I should like to ask the Minister why it is necessary to introduce this Bill. As I understand the position, it is in order to get funds to finance certain developments in connection with beet, cement, and other prospective industries. Is the Executive Council satisfied that it is not possible to get these industries under way without Government intervention of this kind? I might remind the Minister that when the present beet factory was started the conditions in this country were not at all what they are to-day, yet the capital was obtained for that particular industry.
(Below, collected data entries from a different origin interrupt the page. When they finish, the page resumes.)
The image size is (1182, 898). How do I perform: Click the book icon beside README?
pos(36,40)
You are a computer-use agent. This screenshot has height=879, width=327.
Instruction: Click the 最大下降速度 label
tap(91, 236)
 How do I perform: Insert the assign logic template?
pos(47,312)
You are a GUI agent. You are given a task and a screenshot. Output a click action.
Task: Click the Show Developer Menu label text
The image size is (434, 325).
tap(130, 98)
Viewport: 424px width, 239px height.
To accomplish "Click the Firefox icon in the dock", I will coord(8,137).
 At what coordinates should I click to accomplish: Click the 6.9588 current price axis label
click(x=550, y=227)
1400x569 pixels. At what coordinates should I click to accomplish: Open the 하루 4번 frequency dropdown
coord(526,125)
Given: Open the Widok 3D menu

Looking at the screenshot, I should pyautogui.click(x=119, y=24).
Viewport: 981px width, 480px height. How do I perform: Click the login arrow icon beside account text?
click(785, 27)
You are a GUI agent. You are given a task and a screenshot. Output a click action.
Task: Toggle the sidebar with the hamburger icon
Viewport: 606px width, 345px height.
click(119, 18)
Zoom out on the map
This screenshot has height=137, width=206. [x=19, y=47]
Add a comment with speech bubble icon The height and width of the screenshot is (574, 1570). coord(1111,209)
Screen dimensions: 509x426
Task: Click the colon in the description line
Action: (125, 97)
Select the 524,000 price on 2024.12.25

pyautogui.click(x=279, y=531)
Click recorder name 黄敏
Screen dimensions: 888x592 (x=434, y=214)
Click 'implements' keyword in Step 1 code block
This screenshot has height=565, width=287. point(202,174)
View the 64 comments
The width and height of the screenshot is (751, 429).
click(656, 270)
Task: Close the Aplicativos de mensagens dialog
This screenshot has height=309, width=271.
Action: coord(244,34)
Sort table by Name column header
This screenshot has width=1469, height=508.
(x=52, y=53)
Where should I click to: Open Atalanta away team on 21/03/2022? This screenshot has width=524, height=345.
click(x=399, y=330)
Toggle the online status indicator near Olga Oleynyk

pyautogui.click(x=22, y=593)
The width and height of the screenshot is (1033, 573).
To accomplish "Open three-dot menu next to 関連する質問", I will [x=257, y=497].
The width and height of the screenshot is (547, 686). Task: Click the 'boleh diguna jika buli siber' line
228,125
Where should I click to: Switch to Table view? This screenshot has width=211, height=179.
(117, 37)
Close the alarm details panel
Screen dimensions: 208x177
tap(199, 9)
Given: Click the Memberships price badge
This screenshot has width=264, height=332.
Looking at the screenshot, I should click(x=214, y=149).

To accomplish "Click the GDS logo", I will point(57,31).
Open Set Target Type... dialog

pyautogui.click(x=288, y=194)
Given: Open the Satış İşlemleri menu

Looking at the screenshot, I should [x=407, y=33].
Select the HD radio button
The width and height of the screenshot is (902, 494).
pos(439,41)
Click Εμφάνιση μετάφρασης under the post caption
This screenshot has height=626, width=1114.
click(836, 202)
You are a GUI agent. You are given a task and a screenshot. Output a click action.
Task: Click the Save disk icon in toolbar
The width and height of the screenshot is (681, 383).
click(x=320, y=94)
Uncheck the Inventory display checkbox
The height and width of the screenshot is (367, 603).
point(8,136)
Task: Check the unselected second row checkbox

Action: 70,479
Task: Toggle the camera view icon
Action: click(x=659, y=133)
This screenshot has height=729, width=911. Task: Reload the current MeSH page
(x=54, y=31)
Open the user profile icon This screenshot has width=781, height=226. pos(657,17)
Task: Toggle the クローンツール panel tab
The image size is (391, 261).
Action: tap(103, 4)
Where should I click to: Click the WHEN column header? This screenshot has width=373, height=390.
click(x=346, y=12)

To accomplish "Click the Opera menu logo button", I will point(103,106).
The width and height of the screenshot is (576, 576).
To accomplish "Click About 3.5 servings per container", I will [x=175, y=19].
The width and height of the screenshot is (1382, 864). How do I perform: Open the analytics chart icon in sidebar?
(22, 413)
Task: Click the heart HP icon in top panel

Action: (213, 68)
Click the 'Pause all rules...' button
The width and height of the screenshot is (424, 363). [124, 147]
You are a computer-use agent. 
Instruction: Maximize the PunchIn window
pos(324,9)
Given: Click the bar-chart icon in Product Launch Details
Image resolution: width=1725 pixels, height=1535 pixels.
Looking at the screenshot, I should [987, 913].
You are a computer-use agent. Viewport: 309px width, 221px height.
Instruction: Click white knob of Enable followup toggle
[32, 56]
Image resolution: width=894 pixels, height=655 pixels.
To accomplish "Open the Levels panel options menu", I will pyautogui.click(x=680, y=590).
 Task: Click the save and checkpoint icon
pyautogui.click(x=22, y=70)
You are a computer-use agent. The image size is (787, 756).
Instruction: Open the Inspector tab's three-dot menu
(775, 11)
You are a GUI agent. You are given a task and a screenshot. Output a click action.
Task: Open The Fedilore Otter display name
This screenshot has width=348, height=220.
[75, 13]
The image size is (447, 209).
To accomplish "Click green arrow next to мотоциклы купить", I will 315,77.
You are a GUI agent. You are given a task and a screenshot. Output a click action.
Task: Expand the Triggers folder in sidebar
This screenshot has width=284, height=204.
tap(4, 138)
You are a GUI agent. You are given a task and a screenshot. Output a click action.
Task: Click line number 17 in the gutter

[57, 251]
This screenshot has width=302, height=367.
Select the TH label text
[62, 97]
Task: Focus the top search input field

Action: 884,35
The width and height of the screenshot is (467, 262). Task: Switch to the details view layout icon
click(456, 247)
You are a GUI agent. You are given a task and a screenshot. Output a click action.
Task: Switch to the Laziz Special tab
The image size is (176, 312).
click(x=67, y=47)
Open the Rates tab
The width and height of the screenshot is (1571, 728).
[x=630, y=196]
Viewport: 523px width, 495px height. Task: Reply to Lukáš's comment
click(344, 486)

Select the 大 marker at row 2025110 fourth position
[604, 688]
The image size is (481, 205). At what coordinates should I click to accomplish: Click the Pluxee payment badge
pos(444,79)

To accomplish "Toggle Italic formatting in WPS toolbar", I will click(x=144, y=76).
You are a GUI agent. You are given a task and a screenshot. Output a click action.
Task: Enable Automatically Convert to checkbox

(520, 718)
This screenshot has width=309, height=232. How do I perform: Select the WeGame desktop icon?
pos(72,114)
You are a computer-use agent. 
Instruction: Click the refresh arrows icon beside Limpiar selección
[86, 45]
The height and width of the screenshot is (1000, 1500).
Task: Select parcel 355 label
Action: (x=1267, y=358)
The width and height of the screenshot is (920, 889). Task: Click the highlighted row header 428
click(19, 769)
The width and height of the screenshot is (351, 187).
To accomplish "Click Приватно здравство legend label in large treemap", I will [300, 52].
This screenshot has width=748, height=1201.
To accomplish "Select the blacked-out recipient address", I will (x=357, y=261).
In that connection I should like to point out to the Minister that capital is only one of the essential features in industry. The Minister may say that we have people in this State as capable as can be found in any other country, but we lack, of course, experience in many of the larger industries. It is one of the misfortunes of this country that we have not any number of large industries. Consequently, we have not experience of these industries, and it is essential, if we are to make a success of them, that we should have at their head men of experience and knowledge in these industries. From that point of view, I should like to impress on the Minister that capital is only one of the essentials of success in industry. I think, therefore, that it would be advisable for the Executive Council to examine the problem a little more fully before they embark on this measure, because once they put a certain amount of capital into an industry it may be necessary, in order to save that capital, to advance further sums. That has been the experience in connection with the Trade Loans Act. In that way Government investments in industry became in some cases rather larger, probably, than the Executive Council or the Minister for Finance would have desired. I therefore suggest that, before we embark on a measure of this kind, inquiries might be made in the other direction, and that the Minister should satisfy himself that it is not possible to get these industries started without assistance of this character. That is one of the matters to which I should like the Minister to give attention. I do not know whether he could answer the problem contained in it when replying on this debate.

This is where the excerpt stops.